Diagnosis of thrombosis of the retina

When collecting history revealed the presence of concomitant diseases.

Used physical methods of research:

  • The visual acuity testing – check of visual acuity using table or counting fingers;
  • Tonometry – measurement of intraocular pressure;
  • Perimetry – the definition of the Central or peripheral scotoma (visual field restriction);
  • Biomicroscopy – identify opacities of the vitreous, defects of the iris and pupil, etc.;
  • Ophthalmoscopy – fundus examination for signs of hemorrhage. The clinical picture usually resembles a squashed tomato.

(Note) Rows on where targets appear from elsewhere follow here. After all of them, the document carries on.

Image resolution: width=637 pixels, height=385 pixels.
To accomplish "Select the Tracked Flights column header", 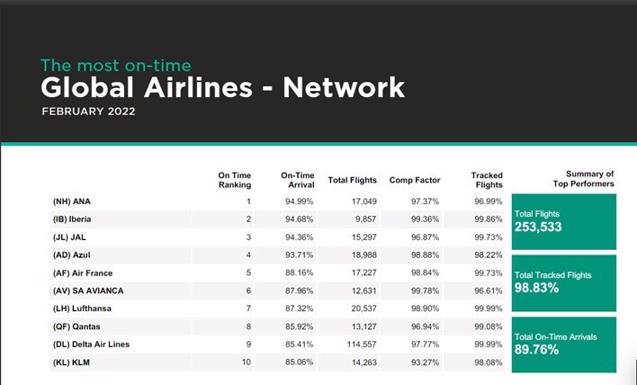I will click(x=487, y=180).
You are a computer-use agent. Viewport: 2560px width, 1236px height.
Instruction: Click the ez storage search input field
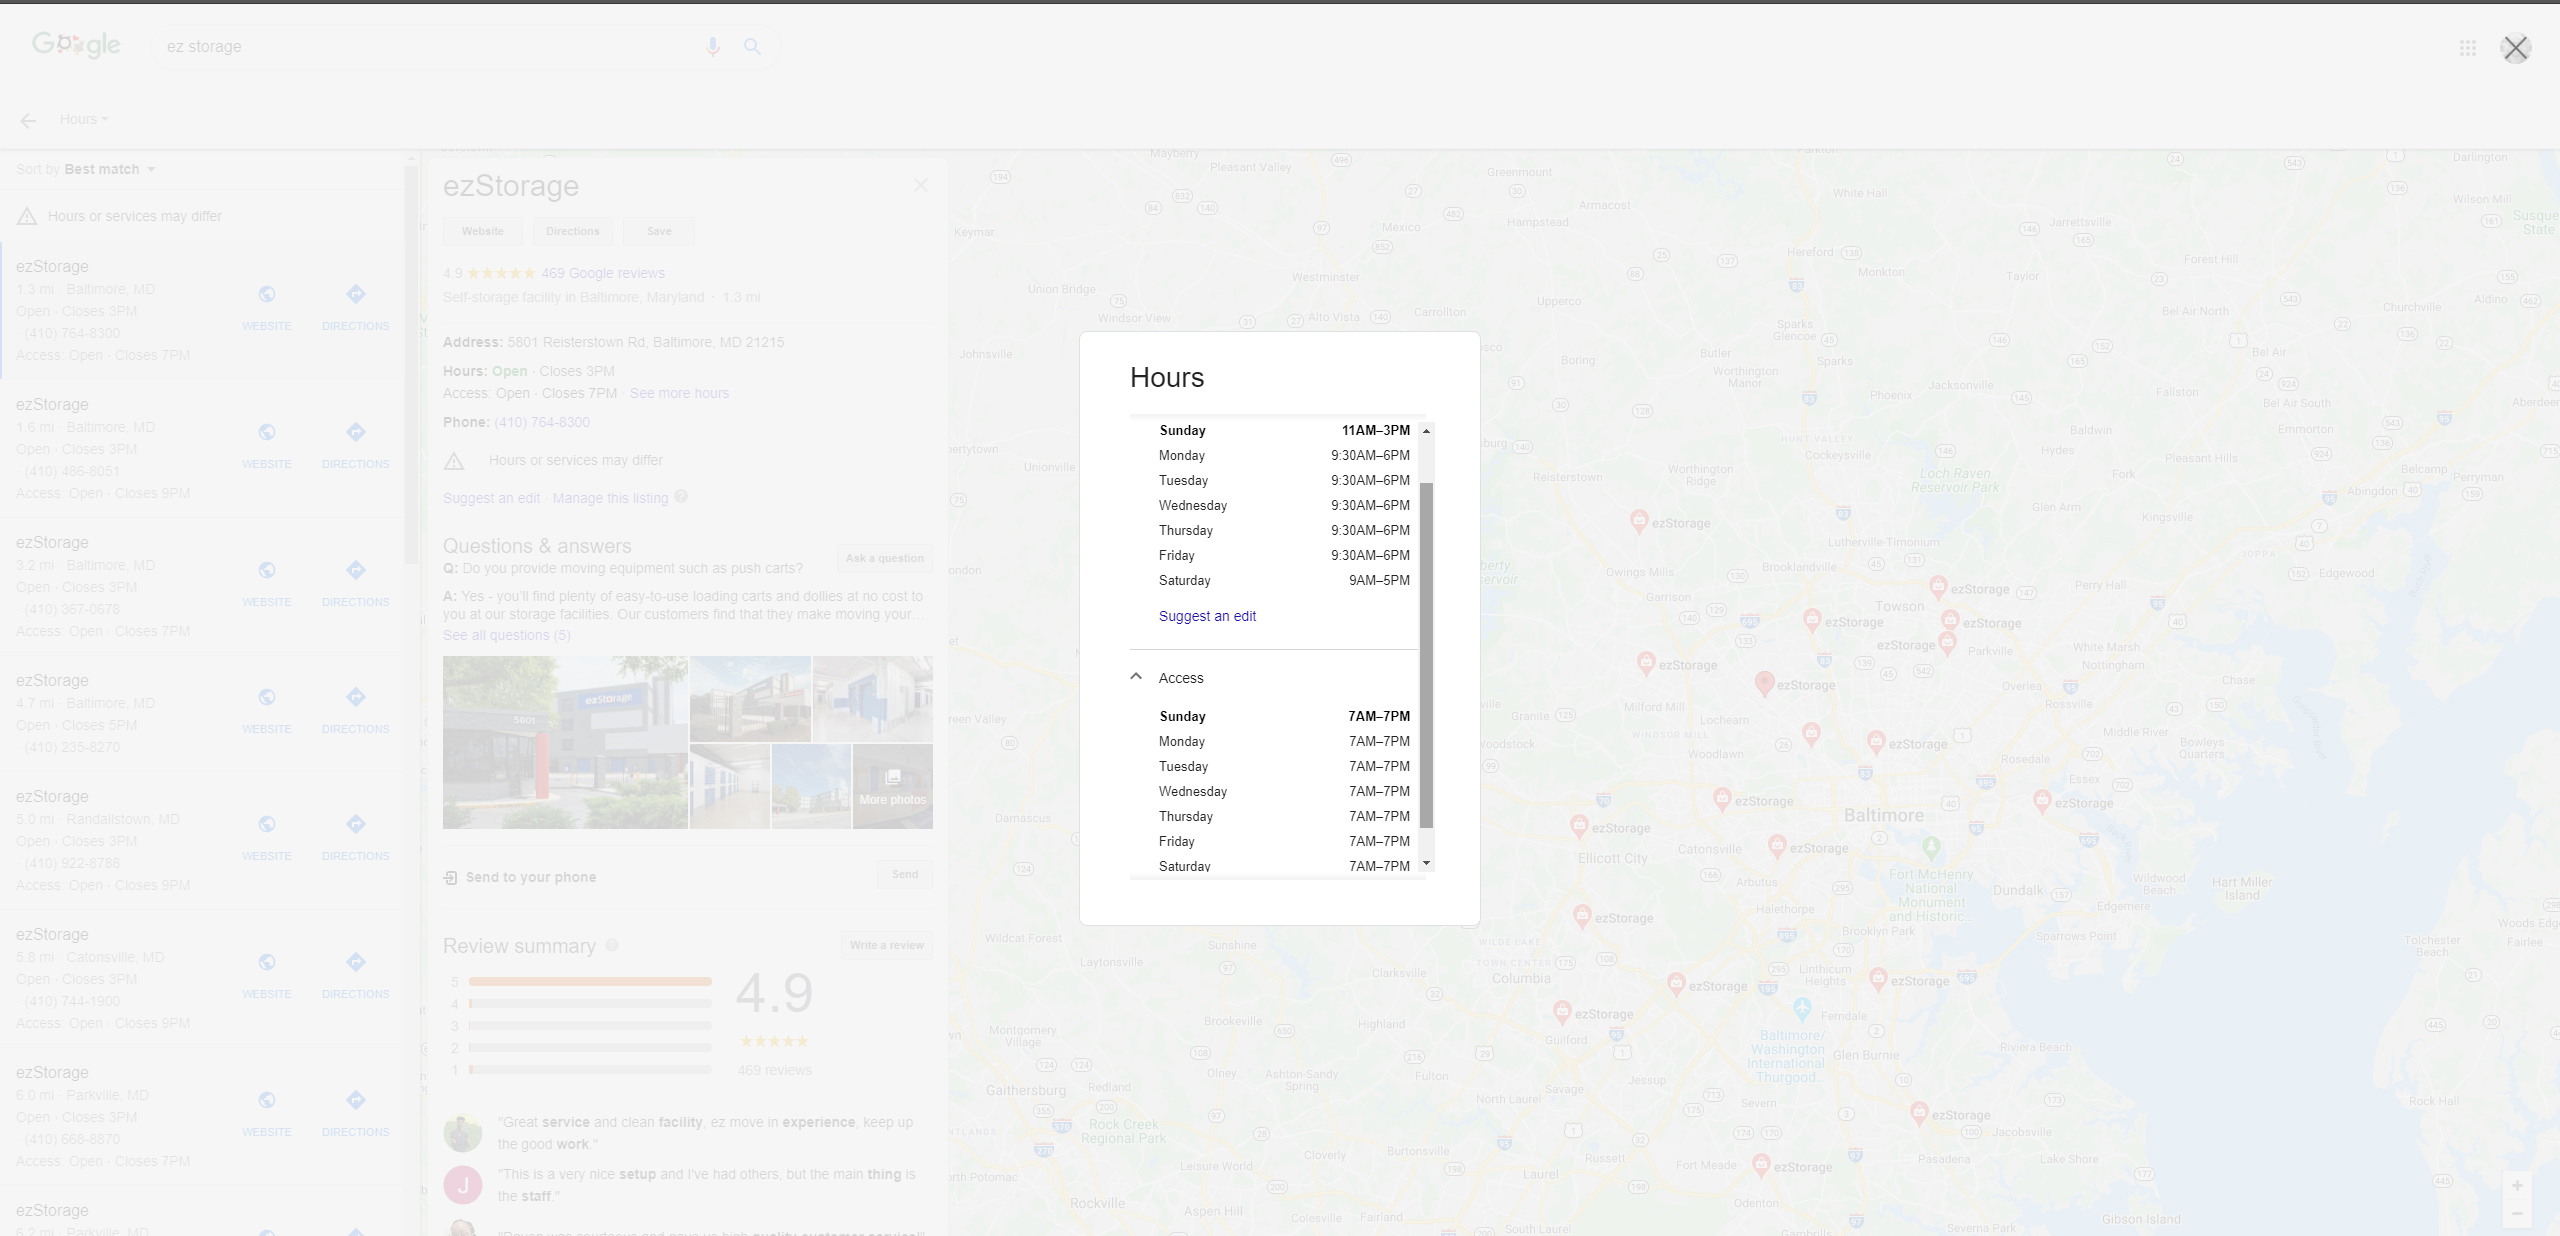click(420, 47)
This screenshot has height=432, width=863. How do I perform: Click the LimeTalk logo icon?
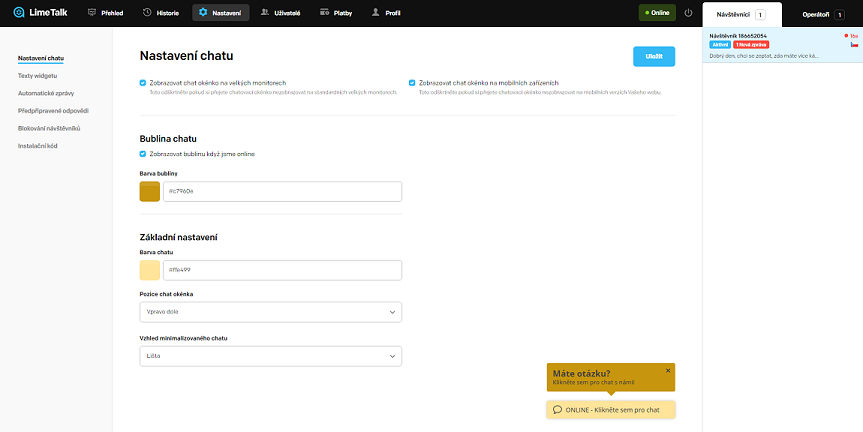click(19, 13)
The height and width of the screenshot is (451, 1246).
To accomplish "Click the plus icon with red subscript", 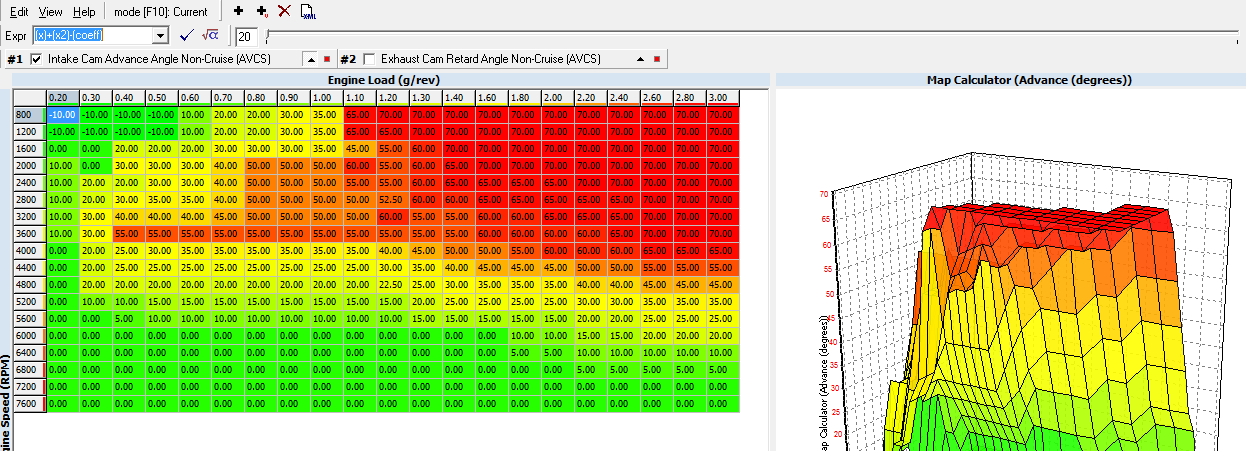I will [x=261, y=11].
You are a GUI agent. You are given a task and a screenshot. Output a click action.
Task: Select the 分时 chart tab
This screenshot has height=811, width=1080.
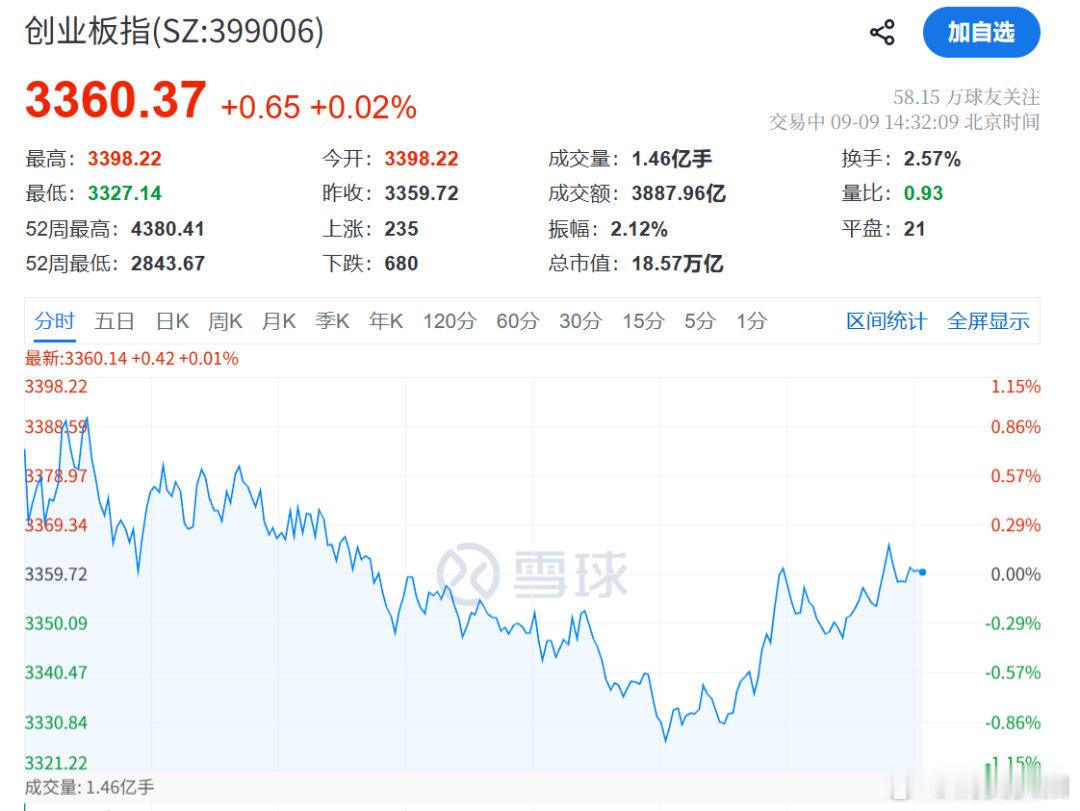[54, 321]
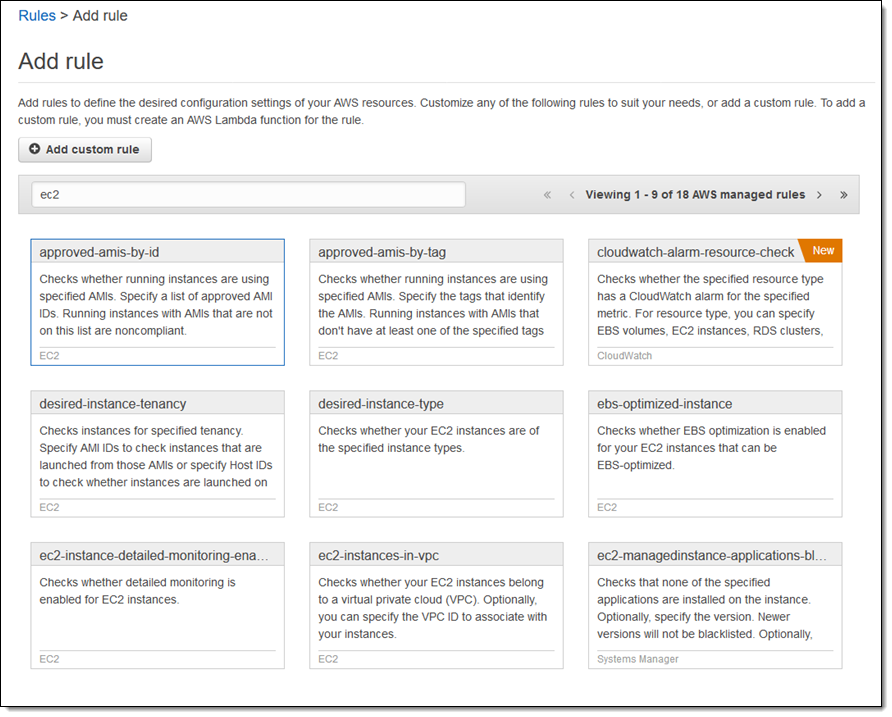Jump to the last page of rules
Screen dimensions: 892x717
tap(843, 195)
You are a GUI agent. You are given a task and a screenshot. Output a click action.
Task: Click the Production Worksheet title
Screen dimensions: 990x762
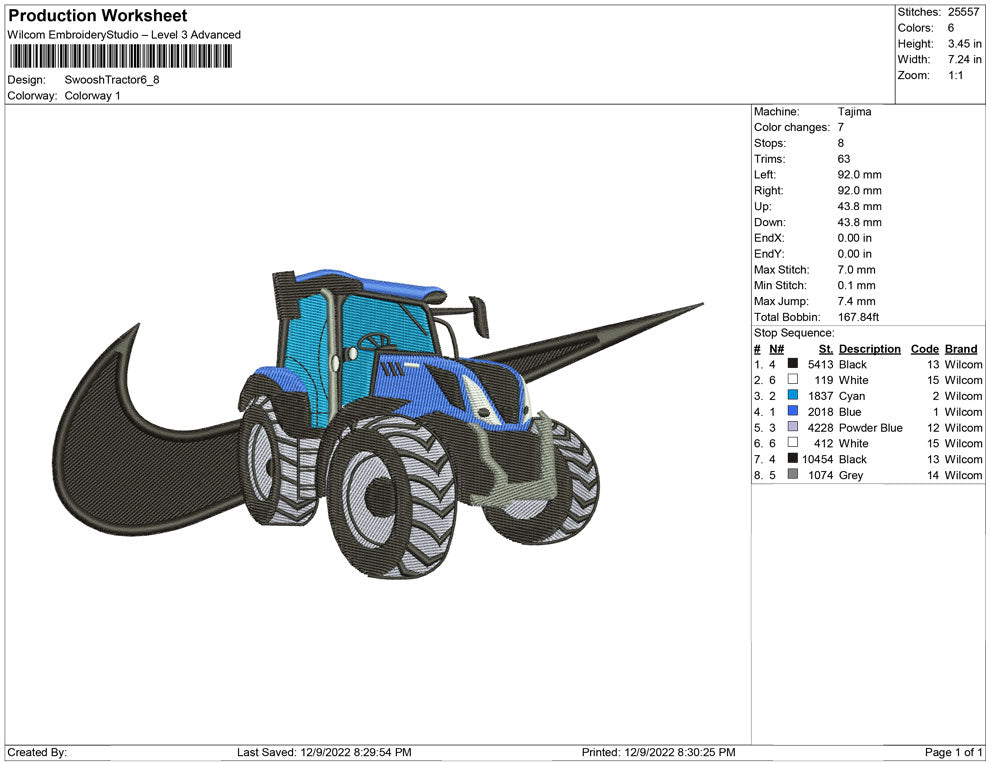98,16
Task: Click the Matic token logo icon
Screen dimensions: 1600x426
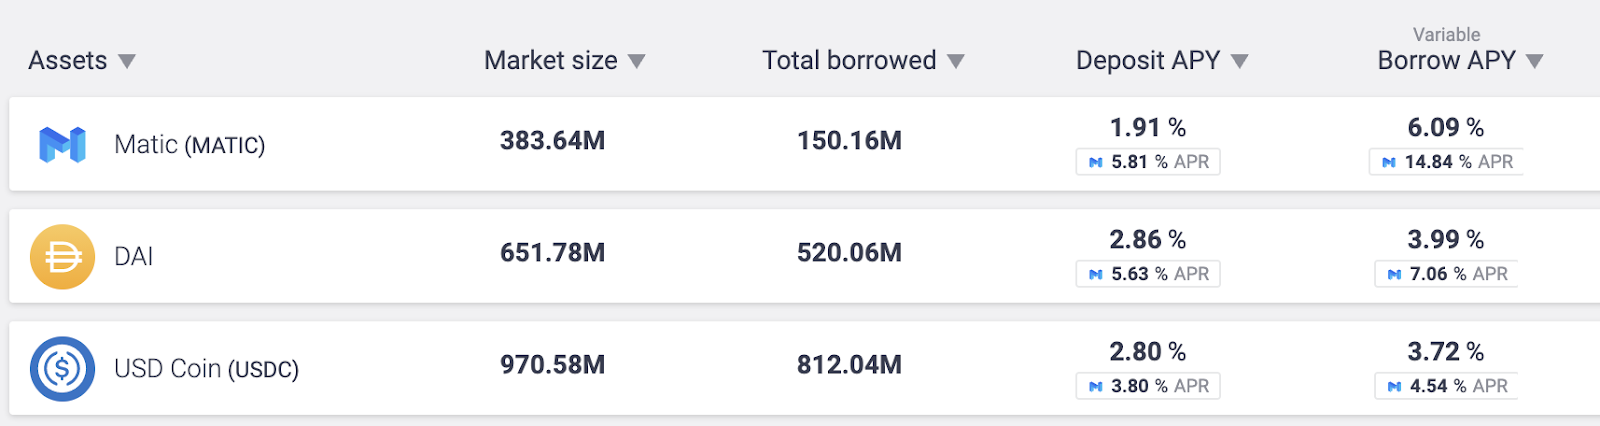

Laboratory methods include General and biochemical blood analysis. To determine the type of thrombosis and the exact wording of the diagnosis is performed fluorescein angiography.

Treatment of the retina

Treatment of thrombosis DCS and its branches should be initiated as early as possible.

Its main tasks are:

  • Resorption of hemorrhages;
  • Restoration of blood flow in the affected vein;
  • Removal of edema of the retina;
  • Improving the trophic (feeding) the retina.

To restore blood flow apply fibrinolytic (plasminogen injection streptodekaza, gamasy). After they are assigned to anticoagulants of direct action (heparin).

To lower blood pressure take nifedipine, fenigidin, intramuscularly lasix, which also reduces swelling of the retina. In the eye to reduce intraocular pressure bury timolol (Arutimol, Cusimolol).

Antiplatelet agents are used to improve microcirculation and prevention of recurrent thrombosis: clopidogrel (plavix), pentoxifylline (Trental).

For the symptomatic treatment of inflammation and edema of the retina used local and systemic hormonal preparations: injectionthe glucocorticoid Dexamethasone, Diprospan.

Additionally appointed antispasmodics, vitamins C and group B.